COLUMBUS, Ohio (AP) — Lawmakers should debate taking the death penalty off the table for killers with serious mental illness even before they're charged, under a recommendation approved Thursday by a committee examining capital punishment in the state.

Mental illness has long been a factor in deciding whether someone should be executed in Ohio, but the new proposal deals with eliminating it as an option upfront.

The proposal, approved 15-2 by the Ohio Supreme Court task force, recommends that lawmakers take up the question once the committee issues its final report early next year.

Cleveland appeals court Judge Kathleen Keough called it "an issue of common decency."

"A person suffering from serious mental illness should not be subject to the death penalty," Keough said.

The concept is a long way from becoming law.
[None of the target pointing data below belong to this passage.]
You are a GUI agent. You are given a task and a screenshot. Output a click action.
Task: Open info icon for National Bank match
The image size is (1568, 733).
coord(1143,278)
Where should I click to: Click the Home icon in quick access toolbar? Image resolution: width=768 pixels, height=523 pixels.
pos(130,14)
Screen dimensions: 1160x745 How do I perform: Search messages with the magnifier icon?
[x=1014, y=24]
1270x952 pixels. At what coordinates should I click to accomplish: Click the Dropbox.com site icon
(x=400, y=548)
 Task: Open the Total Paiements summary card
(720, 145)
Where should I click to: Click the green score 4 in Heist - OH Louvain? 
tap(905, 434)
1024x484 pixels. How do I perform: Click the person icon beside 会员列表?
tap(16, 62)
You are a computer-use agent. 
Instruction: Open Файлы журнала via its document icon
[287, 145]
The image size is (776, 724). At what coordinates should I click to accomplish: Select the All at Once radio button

The recommendation first would need legislation, and that would be followed by a long debate in the General Assembly over the definition of serious mental illness.

Ohio Supreme Court Chief Justice Maureen O'Connor convened the committee last year to look at ways to improve the state's 32-year-old death penalty law while making it clear that proposals to eliminate the law were off-limits.

One of the cases the committee studied was that of death row inmate Edward Lang, sentenced to die for killing two men in a robbery in 2006. Lang received the death penalty despite a long history of mental health issues, including frequent stays in psychiatric facilities as a child and treatment with anti-psychotic medicine.

In a 2011 decision, former state Supreme Court Justice Evelyn Lundberg Stratton reluctantly upheld Lang's death sentence while holding him up as a reason lawmakers should debate the issue of mental illness and capital punishment. Stratton made the same argument to the capital punishment task force earlier this year.

Cleveland defense attorney John Parker, chairman of the subcommittee that made the mental illness recommendation, said members of his committee felt it was time to put the issue before lawmakers.

Many members of the task force, which includes defense attorneys, prosecutors, judges and lawmakers, were skeptical of the concept but agreed to recommend its consideration.

Franklin County prosecutor Ron O'Brien was among those predicting milder conditions of mental illness, such as attention-deficit disorder, might be used in the future as arguments to avoid death penalty charges.

But state public defender Tim Young said the recommendation dealt with only the most severe mental illnesses, such as schizophrenia.